Below is what Maggianos had to say to me after I listed some foods that are issues and asked if they could be avoided:
Dear Ms. Brennan,
Thank you for your inquiry and for your interest in Maggiano's. In reference to your request for ingredient information, we require a physician's request to release ingredient information for our proprietary menu items. Please have your physician fax a letter to our Quality Assurance department at our corporate office in Dallas, Texas. The letter should include the name of our menu item(s) in question. The fax number is 972-628-8142. Thank you. Maggiano's Guest Relations Ref # 617578
This is what I sent in response:
I have to admit I'm blown away by your response. That was the most grotesque display of deficient customer service I have ever seen. I don't care to know what the particulars are regarding your ingredients. I just wanted to know You weren't going to kill me if I came there to eat. Clearly keeping my patronage is not of importance to you.
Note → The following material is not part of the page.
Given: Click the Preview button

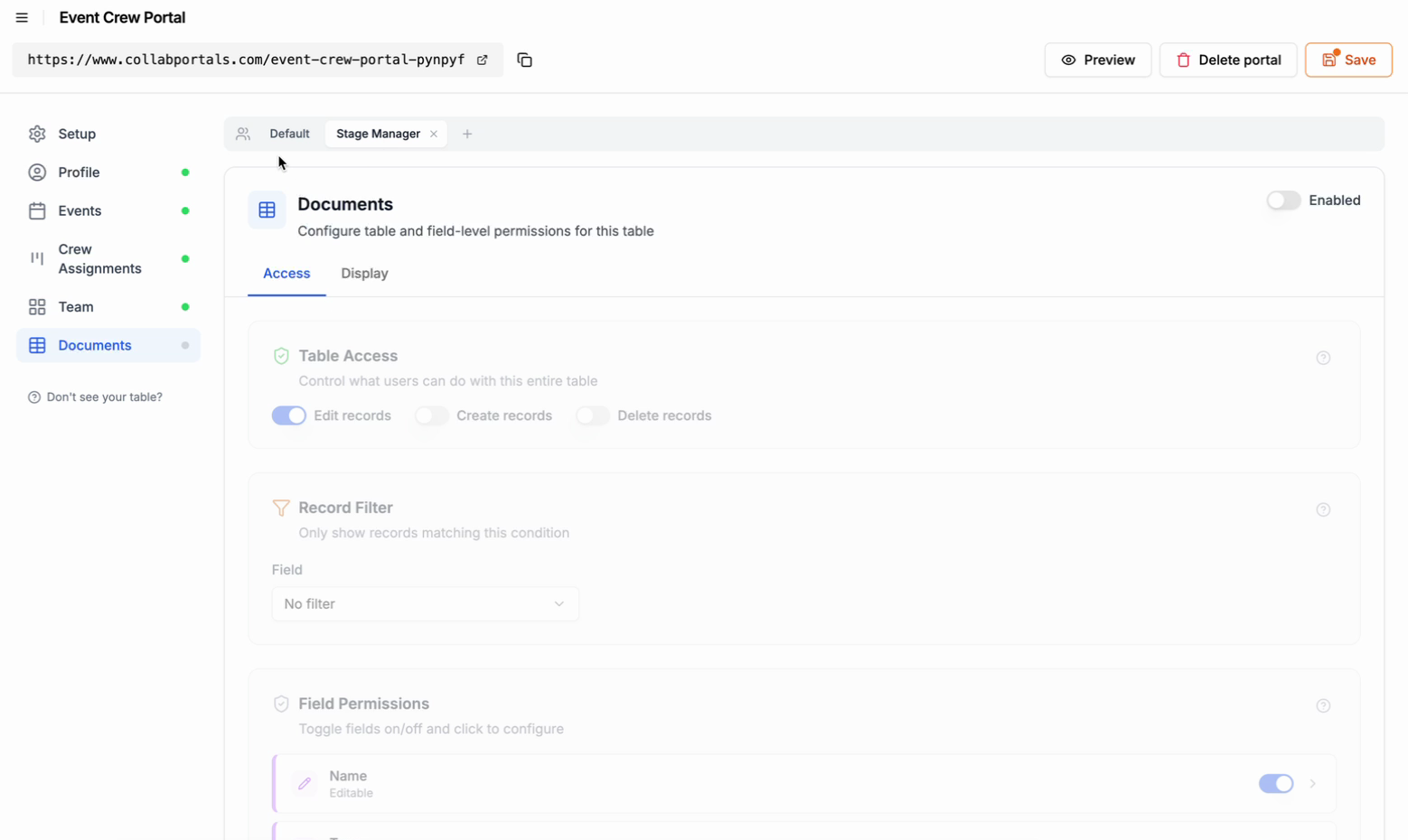Looking at the screenshot, I should (1098, 60).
Days after this email I received a phone call from the Kitchen Manager from the Tyson’s location. I told her I had already heard from the corporate office, was VERY offended, and really didn’t need to waste any more time on it. She apologized for my upset and said she didn’t know they had contacted me. I offered to forward her a copy of the email response from them (she said she really wished she could see what they had written, which felt like she was fishing for a copy of the email). She was nice and rather prepared… She reviewed a list of dishes that would work for me. Their chefs cook everything from scratch in their own kitchens, and so are very aware of what ingredients are going into their menu items. This woman seemed willing to help me.
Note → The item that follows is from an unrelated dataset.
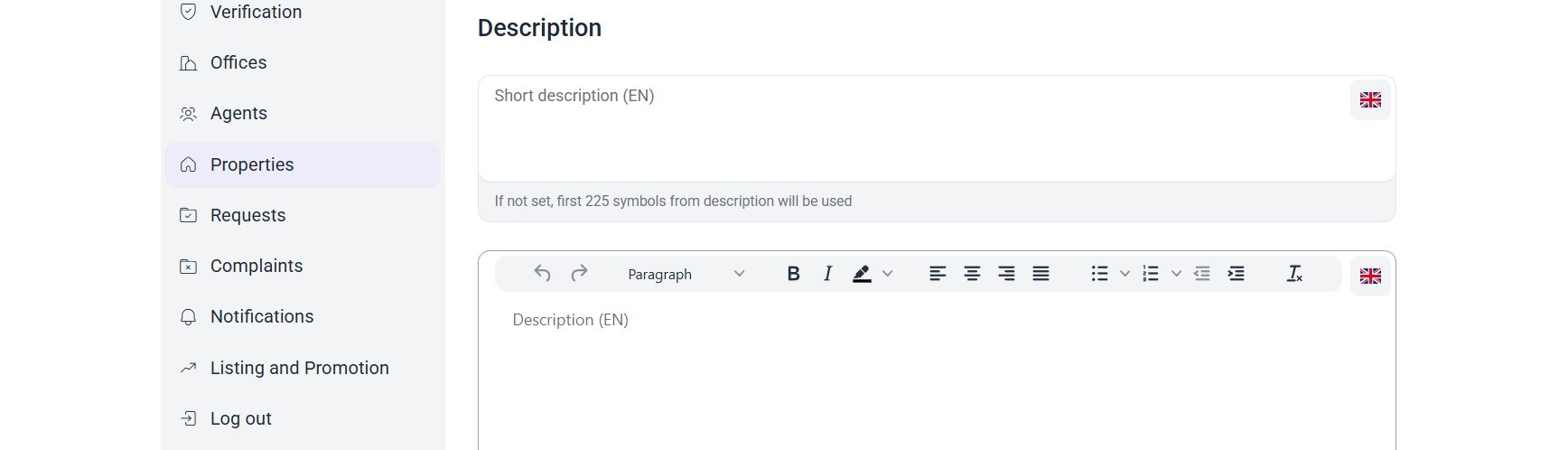Align text to the right
Viewport: 1568px width, 450px height.
click(x=1006, y=273)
But later that night I found I had received a voicemail from their General Manager wanting to follow up on the email from corporate as well. I just wanted somewhere to go and have dinner. I didn’t want to get attacked by a corporate office and end up in the middle of a battle between the little guy and the head honchos. Thank God I had enough sense to contact several other places as well. Those response were far better. But this still left me feeling like I may need to go back into my shell rather than contacting more.
Signed,
Sad and hungry, Nicole Brennan
Nicole,
Thanks for sending this.
I'm not interested in playing cop in this matter, in getting involved in an elaborate he said/she said as to who is right and who is wrong.
But there are a lot of people in the industry who follow these chats every week, and your perspective as a food-allergic diner is one they need to hear.
I still think Sushi-Ko, on Wisconsin Ave. in Glover Park, does a good job.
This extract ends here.